Pixel coordinate grounding data:
Content starts
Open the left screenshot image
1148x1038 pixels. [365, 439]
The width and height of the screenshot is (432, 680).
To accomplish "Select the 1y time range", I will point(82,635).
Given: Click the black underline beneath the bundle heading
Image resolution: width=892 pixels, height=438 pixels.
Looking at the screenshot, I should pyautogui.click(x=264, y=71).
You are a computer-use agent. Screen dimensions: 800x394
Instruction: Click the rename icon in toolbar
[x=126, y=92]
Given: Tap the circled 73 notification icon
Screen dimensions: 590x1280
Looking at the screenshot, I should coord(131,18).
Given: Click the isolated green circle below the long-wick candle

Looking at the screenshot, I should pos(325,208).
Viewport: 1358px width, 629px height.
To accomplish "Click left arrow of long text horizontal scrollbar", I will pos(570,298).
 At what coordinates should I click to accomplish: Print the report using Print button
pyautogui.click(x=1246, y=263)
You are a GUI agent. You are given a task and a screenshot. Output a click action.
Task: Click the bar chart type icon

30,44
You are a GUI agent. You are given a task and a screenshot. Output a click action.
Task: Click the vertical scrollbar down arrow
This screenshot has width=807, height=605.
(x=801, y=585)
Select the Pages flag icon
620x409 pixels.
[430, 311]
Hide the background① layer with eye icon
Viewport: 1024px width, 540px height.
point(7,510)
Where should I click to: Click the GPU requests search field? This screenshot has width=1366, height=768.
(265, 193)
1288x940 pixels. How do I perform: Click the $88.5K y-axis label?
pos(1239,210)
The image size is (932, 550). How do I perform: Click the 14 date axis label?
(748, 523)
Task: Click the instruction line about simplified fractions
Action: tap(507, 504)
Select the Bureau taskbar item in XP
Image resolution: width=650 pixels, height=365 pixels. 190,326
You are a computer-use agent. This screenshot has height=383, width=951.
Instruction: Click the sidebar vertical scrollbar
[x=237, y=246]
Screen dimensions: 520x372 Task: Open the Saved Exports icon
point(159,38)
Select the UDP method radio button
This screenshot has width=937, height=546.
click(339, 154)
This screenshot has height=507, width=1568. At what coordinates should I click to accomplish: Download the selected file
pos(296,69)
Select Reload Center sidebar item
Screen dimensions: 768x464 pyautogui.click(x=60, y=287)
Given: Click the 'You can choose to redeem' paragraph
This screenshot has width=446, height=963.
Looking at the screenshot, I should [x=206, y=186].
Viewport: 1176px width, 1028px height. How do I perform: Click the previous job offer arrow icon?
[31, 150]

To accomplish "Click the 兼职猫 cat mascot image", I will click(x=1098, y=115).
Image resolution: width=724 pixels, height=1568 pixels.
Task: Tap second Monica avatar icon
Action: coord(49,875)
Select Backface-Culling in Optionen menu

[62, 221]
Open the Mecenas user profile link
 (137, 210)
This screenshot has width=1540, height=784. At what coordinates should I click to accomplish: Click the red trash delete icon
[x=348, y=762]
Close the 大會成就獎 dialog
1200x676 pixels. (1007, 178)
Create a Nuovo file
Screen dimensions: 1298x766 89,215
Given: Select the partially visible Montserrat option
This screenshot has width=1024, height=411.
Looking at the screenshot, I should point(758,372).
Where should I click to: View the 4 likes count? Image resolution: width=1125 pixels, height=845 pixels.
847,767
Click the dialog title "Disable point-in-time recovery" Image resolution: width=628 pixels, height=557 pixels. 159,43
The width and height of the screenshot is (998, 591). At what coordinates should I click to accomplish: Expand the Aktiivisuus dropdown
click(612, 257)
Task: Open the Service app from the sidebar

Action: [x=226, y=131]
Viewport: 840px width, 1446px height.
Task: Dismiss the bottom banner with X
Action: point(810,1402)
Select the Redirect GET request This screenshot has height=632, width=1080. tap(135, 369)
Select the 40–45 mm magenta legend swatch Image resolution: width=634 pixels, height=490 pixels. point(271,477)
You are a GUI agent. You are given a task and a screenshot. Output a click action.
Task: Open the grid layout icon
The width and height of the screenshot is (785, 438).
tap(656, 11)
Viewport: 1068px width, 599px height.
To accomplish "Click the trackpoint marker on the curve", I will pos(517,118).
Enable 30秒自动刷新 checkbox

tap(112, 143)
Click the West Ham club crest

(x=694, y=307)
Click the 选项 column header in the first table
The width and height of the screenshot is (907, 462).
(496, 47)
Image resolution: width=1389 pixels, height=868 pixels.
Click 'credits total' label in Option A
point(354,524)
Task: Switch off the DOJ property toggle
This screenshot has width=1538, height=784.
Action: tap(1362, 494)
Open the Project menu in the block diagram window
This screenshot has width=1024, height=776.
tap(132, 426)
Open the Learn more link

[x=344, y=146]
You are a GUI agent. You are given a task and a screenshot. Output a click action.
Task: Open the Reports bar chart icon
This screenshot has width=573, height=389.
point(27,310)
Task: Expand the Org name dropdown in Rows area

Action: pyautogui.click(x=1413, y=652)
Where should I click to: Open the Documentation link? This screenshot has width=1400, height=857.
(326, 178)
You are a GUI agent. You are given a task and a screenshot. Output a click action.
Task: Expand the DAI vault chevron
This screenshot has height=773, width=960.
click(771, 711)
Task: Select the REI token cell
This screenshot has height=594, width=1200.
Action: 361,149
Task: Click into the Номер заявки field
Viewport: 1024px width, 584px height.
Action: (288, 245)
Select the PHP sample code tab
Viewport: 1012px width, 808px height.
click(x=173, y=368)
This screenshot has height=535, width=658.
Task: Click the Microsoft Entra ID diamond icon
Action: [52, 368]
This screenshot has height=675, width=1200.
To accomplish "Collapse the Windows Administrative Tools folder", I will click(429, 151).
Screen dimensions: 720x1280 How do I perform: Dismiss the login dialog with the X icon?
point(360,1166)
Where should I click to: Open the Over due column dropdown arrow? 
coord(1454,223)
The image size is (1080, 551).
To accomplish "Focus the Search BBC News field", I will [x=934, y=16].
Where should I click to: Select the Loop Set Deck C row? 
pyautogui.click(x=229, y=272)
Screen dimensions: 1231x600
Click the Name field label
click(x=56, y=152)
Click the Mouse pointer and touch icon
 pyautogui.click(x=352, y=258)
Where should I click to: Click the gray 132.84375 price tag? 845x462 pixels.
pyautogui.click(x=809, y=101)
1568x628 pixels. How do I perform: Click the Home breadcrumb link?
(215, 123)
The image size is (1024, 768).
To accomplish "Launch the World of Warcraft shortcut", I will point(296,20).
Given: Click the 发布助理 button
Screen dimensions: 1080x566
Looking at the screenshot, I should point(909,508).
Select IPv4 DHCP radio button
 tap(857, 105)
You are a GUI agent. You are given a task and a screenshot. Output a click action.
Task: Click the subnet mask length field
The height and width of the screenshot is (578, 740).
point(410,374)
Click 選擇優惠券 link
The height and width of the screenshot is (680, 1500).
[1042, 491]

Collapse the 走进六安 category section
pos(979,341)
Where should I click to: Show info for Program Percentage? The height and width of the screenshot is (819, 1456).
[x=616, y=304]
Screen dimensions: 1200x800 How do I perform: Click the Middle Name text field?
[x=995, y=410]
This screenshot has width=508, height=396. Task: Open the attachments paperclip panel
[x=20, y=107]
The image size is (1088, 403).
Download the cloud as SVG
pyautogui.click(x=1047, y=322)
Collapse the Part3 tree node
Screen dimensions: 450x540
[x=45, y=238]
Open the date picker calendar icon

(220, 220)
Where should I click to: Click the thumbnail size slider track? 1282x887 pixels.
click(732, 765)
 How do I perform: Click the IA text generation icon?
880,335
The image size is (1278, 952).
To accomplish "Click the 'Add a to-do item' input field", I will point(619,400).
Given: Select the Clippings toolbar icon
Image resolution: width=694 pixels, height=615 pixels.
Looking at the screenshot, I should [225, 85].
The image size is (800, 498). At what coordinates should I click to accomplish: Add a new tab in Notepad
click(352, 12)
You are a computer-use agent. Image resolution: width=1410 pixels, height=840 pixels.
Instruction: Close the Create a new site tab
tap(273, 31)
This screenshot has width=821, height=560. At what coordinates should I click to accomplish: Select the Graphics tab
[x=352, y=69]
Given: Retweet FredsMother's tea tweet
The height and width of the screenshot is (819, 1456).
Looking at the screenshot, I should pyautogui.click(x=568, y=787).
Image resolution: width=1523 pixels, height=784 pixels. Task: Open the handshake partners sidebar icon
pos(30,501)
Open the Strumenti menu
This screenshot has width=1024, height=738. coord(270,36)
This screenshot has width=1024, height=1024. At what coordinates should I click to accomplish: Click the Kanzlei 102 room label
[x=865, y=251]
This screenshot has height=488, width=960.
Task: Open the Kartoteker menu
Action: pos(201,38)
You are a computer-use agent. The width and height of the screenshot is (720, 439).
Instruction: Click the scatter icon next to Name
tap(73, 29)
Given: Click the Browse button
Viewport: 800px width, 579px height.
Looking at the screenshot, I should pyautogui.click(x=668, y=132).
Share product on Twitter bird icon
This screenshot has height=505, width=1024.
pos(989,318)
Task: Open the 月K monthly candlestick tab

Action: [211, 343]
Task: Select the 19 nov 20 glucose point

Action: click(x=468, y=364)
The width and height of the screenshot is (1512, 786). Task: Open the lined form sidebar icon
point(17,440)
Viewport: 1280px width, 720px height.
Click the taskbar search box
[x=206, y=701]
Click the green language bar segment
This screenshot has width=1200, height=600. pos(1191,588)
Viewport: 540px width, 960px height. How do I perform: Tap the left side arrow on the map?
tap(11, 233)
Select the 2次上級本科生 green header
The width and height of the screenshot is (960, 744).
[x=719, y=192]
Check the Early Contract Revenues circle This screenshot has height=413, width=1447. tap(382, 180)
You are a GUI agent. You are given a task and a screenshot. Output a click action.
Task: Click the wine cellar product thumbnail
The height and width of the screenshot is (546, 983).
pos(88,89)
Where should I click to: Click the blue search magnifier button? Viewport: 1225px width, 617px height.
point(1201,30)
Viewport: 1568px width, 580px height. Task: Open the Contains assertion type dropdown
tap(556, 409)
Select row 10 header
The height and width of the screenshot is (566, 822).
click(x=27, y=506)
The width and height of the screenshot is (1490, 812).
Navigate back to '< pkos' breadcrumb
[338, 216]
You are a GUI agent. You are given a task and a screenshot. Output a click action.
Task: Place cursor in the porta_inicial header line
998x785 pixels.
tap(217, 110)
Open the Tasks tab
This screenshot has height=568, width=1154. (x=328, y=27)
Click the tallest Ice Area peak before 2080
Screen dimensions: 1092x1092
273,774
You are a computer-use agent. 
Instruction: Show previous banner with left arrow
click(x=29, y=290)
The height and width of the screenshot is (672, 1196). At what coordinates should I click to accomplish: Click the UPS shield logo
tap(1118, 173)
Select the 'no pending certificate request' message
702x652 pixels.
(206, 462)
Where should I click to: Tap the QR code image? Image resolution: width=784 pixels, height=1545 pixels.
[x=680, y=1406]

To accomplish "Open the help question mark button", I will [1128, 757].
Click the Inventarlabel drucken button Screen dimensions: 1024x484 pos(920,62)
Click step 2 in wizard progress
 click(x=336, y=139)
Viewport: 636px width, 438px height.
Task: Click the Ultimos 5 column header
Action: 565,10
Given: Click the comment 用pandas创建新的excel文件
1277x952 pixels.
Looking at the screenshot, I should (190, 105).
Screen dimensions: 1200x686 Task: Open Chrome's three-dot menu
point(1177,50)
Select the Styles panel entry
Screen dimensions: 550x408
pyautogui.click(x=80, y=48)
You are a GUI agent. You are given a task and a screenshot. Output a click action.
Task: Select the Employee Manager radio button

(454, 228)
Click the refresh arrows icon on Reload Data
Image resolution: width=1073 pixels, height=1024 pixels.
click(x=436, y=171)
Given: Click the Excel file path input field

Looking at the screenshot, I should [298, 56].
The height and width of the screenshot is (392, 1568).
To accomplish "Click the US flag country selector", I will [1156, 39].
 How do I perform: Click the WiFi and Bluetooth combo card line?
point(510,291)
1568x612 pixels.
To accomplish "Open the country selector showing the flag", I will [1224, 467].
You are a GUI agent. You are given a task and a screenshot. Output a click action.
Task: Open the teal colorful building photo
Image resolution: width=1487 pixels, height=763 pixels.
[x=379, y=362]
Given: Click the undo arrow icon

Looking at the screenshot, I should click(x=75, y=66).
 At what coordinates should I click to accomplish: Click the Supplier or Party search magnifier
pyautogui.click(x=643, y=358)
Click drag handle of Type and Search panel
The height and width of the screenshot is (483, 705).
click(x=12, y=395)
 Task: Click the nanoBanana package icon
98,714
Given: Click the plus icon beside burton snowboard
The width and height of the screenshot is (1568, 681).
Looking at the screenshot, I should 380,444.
Content ends
▸ **Instructions for the task**
Across all the records, find the lines containing the word "country" and reproduce each one.

▸ **Reply**
To accomplish "Click the US flag country selector", I will [1156, 39].
To accomplish "Open the country selector showing the flag", I will [1224, 467].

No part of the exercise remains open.